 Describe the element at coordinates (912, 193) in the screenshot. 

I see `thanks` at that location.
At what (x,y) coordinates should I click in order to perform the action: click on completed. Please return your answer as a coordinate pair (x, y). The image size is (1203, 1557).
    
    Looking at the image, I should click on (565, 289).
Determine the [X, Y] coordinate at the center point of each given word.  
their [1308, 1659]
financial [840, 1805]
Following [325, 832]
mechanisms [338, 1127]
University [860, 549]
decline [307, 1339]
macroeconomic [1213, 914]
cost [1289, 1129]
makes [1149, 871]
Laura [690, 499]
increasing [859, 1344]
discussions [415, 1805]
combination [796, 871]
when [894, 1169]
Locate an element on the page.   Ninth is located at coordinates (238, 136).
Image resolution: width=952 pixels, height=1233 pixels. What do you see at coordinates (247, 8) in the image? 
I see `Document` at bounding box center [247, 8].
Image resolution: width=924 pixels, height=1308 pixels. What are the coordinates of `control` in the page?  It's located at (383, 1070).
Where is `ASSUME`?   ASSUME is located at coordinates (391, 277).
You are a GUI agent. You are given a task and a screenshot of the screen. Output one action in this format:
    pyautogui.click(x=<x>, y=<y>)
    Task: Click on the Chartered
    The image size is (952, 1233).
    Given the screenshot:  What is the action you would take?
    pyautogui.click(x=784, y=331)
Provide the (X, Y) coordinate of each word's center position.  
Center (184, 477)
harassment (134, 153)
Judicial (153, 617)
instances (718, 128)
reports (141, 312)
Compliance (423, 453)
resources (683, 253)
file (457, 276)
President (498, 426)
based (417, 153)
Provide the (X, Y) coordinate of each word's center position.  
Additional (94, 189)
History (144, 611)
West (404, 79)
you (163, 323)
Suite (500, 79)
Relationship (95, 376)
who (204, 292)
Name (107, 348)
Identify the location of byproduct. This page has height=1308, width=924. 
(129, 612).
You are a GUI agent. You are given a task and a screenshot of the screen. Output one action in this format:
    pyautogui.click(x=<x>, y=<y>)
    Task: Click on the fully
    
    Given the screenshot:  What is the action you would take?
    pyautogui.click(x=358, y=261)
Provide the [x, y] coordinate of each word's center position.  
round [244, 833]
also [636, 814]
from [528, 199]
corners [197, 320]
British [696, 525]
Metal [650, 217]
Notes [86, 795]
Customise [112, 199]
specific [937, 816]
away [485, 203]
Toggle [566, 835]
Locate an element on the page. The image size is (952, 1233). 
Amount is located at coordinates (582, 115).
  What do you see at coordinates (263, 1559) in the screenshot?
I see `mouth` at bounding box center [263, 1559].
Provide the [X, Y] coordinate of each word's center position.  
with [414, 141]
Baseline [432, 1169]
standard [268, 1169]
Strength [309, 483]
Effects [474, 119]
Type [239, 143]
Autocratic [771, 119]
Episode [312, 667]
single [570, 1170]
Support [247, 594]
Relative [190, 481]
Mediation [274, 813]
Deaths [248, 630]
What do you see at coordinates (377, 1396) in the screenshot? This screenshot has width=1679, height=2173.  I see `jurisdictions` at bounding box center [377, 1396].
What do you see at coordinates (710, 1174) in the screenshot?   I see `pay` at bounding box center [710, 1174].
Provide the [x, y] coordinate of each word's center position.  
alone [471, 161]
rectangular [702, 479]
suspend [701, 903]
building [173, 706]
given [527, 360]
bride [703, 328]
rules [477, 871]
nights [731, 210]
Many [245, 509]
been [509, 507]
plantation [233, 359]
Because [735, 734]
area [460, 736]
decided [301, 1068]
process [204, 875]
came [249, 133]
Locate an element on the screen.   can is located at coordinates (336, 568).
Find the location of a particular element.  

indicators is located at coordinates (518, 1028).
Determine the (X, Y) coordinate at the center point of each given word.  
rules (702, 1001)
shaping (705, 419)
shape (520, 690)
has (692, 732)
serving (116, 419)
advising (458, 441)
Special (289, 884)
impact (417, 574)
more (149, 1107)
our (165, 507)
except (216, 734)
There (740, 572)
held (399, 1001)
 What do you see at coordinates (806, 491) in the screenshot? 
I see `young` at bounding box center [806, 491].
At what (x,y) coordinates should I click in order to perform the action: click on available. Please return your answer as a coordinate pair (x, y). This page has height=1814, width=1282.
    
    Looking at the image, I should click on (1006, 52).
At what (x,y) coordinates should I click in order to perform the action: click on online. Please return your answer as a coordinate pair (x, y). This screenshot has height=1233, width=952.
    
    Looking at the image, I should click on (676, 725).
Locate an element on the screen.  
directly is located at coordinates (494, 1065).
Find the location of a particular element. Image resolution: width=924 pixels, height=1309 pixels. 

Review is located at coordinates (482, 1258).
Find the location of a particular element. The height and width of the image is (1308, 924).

● **Exercise details**:
Convert the data above into a JSON list of strings, one string per line, leaving out blank lines.

● **Output below**:
[
  " Describe the element at coordinates (912, 193) in the screenshot. ",
  "I see `thanks` at that location.",
  "At what (x,y) coordinates should I click in order to perform the action: click on completed. Please return your answer as a coordinate pair (x, y). The image size is (1203, 1557).",
  "    Looking at the image, I should click on (565, 289).",
  "Determine the [X, Y] coordinate at the center point of each given word.  ",
  "their [1308, 1659]",
  "financial [840, 1805]",
  "Following [325, 832]",
  "mechanisms [338, 1127]",
  "University [860, 549]",
  "decline [307, 1339]",
  "macroeconomic [1213, 914]",
  "cost [1289, 1129]",
  "makes [1149, 871]",
  "Laura [690, 499]",
  "increasing [859, 1344]",
  "discussions [415, 1805]",
  "combination [796, 871]",
  "when [894, 1169]",
  "Locate an element on the page.   Ninth is located at coordinates (238, 136).",
  "Image resolution: width=952 pixels, height=1233 pixels. What do you see at coordinates (247, 8) in the image? ",
  "I see `Document` at bounding box center [247, 8].",
  "Image resolution: width=924 pixels, height=1308 pixels. What are the coordinates of `control` in the page?  It's located at (383, 1070).",
  "Where is `ASSUME`?   ASSUME is located at coordinates (391, 277).",
  "You are a GUI agent. You are given a task and a screenshot of the screen. Output one action in this format:",
  "    pyautogui.click(x=<x>, y=<y>)",
  "    Task: Click on the Chartered",
  "    The image size is (952, 1233).",
  "    Given the screenshot:  What is the action you would take?",
  "    pyautogui.click(x=784, y=331)",
  "Provide the (X, Y) coordinate of each word's center position.  ",
  "Center (184, 477)",
  "harassment (134, 153)",
  "Judicial (153, 617)",
  "instances (718, 128)",
  "reports (141, 312)",
  "Compliance (423, 453)",
  "resources (683, 253)",
  "file (457, 276)",
  "President (498, 426)",
  "based (417, 153)",
  "Provide the (X, Y) coordinate of each word's center position.  ",
  "Additional (94, 189)",
  "History (144, 611)",
  "West (404, 79)",
  "you (163, 323)",
  "Suite (500, 79)",
  "Relationship (95, 376)",
  "who (204, 292)",
  "Name (107, 348)",
  "Identify the location of byproduct. This page has height=1308, width=924. ",
  "(129, 612).",
  "You are a GUI agent. You are given a task and a screenshot of the screen. Output one action in this format:",
  "    pyautogui.click(x=<x>, y=<y>)",
  "    Task: Click on the fully",
  "    Given the screenshot:  What is the action you would take?",
  "    pyautogui.click(x=358, y=261)",
  "Provide the [x, y] coordinate of each word's center position.  ",
  "round [244, 833]",
  "also [636, 814]",
  "from [528, 199]",
  "corners [197, 320]",
  "British [696, 525]",
  "Metal [650, 217]",
  "Notes [86, 795]",
  "Customise [112, 199]",
  "specific [937, 816]",
  "away [485, 203]",
  "Toggle [566, 835]",
  "Locate an element on the page. The image size is (952, 1233). ",
  "Amount is located at coordinates (582, 115).",
  "  What do you see at coordinates (263, 1559) in the screenshot?",
  "I see `mouth` at bounding box center [263, 1559].",
  "Provide the [X, Y] coordinate of each word's center position.  ",
  "with [414, 141]",
  "Baseline [432, 1169]",
  "standard [268, 1169]",
  "Strength [309, 483]",
  "Effects [474, 119]",
  "Type [239, 143]",
  "Autocratic [771, 119]",
  "Episode [312, 667]",
  "single [570, 1170]",
  "Support [247, 594]",
  "Relative [190, 481]",
  "Mediation [274, 813]",
  "Deaths [248, 630]",
  "What do you see at coordinates (377, 1396) in the screenshot? This screenshot has width=1679, height=2173.  I see `jurisdictions` at bounding box center [377, 1396].",
  "What do you see at coordinates (710, 1174) in the screenshot?   I see `pay` at bounding box center [710, 1174].",
  "Provide the [x, y] coordinate of each word's center position.  ",
  "alone [471, 161]",
  "rectangular [702, 479]",
  "suspend [701, 903]",
  "building [173, 706]",
  "given [527, 360]",
  "bride [703, 328]",
  "rules [477, 871]",
  "nights [731, 210]",
  "Many [245, 509]",
  "been [509, 507]",
  "plantation [233, 359]",
  "Because [735, 734]",
  "area [460, 736]",
  "decided [301, 1068]",
  "process [204, 875]",
  "came [249, 133]",
  "Locate an element on the screen.   can is located at coordinates (336, 568).",
  "Find the location of a particular element.  ",
  "indicators is located at coordinates (518, 1028).",
  "Determine the (X, Y) coordinate at the center point of each given word.  ",
  "rules (702, 1001)",
  "shaping (705, 419)",
  "shape (520, 690)",
  "has (692, 732)",
  "serving (116, 419)",
  "advising (458, 441)",
  "Special (289, 884)",
  "impact (417, 574)",
  "more (149, 1107)",
  "our (165, 507)",
  "except (216, 734)",
  "There (740, 572)",
  "held (399, 1001)",
  " What do you see at coordinates (806, 491) in the screenshot? ",
  "I see `young` at bounding box center [806, 491].",
  "At what (x,y) coordinates should I click in order to perform the action: click on available. Please return your answer as a coordinate pair (x, y). This page has height=1814, width=1282.",
  "    Looking at the image, I should click on (1006, 52).",
  "At what (x,y) coordinates should I click in order to perform the action: click on online. Please return your answer as a coordinate pair (x, y). This screenshot has height=1233, width=952.",
  "    Looking at the image, I should click on (676, 725).",
  "Locate an element on the screen.  ",
  "directly is located at coordinates (494, 1065).",
  "Find the location of a particular element. Image resolution: width=924 pixels, height=1309 pixels. ",
  "Review is located at coordinates (482, 1258).",
  "Find the location of a particular element. The height and width of the image is (1308, 924)."
]